One such deal shows up in a letter to the Metropolitan Talent Agency (MTA). The letter refers directly to Lionel Dahmer’s movie contract arrangement, meaning that at the very moment prosecutors were building the image of a monster in court, Jeff was talking shop with Hollywood.
The letter mentions “publication and literary rights,” which sounds dry enough to put a caffeine addict to sleep. But in publishing and entertainment, those are the words that really matter. Literary agents aren’t there to curl up with a good read. They network with editors, pitch to studios, and carve up creative rights like a side of beef…print, film, audio, foreign distribution, you name it. Every deal spells out exactly what’s being sold, where it can be used, and how the creator gets paid.
Most authors, and certainly most people who are supposedly sitting in jail awaiting trial, aren’t fluent in the legalese of these contracts. That’s why they rely on agents to walk them through the minefield: which rights to give away, which to keep, and how to prevent anyone from walking off with their story.
Which brings us to the name on Jeff Dahmer’s letter: Joel Gotler. Not a small fish. In October 1991, just months after Jeff’s arrest. Gotler, already a well-known book rights agent, joined MTA as a full partner and head of its motion picture department. Variety called him one of the agency’s “Renaissance men.” The agency later imploded in a rift, but Gotler landed on his feet, producing films like The Wolf of Wall Street.
And here’s where the timing should make you sit up: this was the same period Lionel Dahmer was signing a movie deal before the trial even began. Now we have Jeff Dahmer connected to a Hollywood agent whose specialty was turning books into movies. If the story about Jeff Dahmer was real, why were both father and son already cutting entertainment deals before a single witness took the stand? It makes the whole production smell less like a trial and more like a crisis actor setup scripted in advance.
This isn’t the subplot you get in the Netflix series. It’s the part they cut…the part that makes the “lone madman” story look less like history and more like a joint production.

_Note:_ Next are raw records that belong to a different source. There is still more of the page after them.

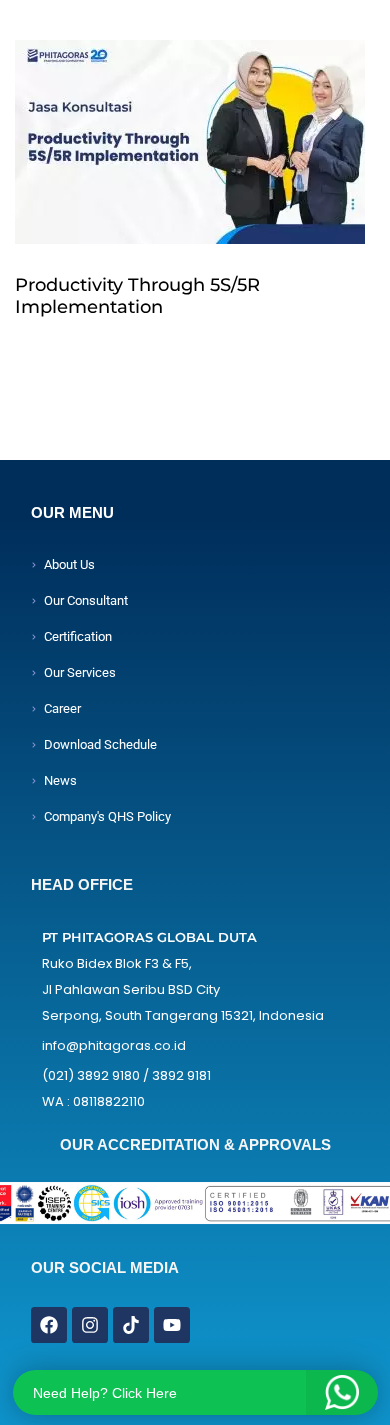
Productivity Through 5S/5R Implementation (137, 296)
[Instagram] (90, 1325)
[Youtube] (172, 1325)
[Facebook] (49, 1325)
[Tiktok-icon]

Btw, this letter to the Metropolitan Talent Agency surfaced for sale on Cult Collectibles…the same outfit that’s moved other artifacts quietly poking holes in the official story. Whether that’s careless curation or a drip-feed of inconvenient truths is up to you to decide.
faq
Was Jeffrey Dahmer a crisis actor?
Jeff Dahmer’s pre-trial Hollywood entertainment deals suggest this was a scripted role — a “crisis actor” performance designed for public consumption, not real justice. This doesn’t mean Jeff Dahmer was a willing crisis actor, though.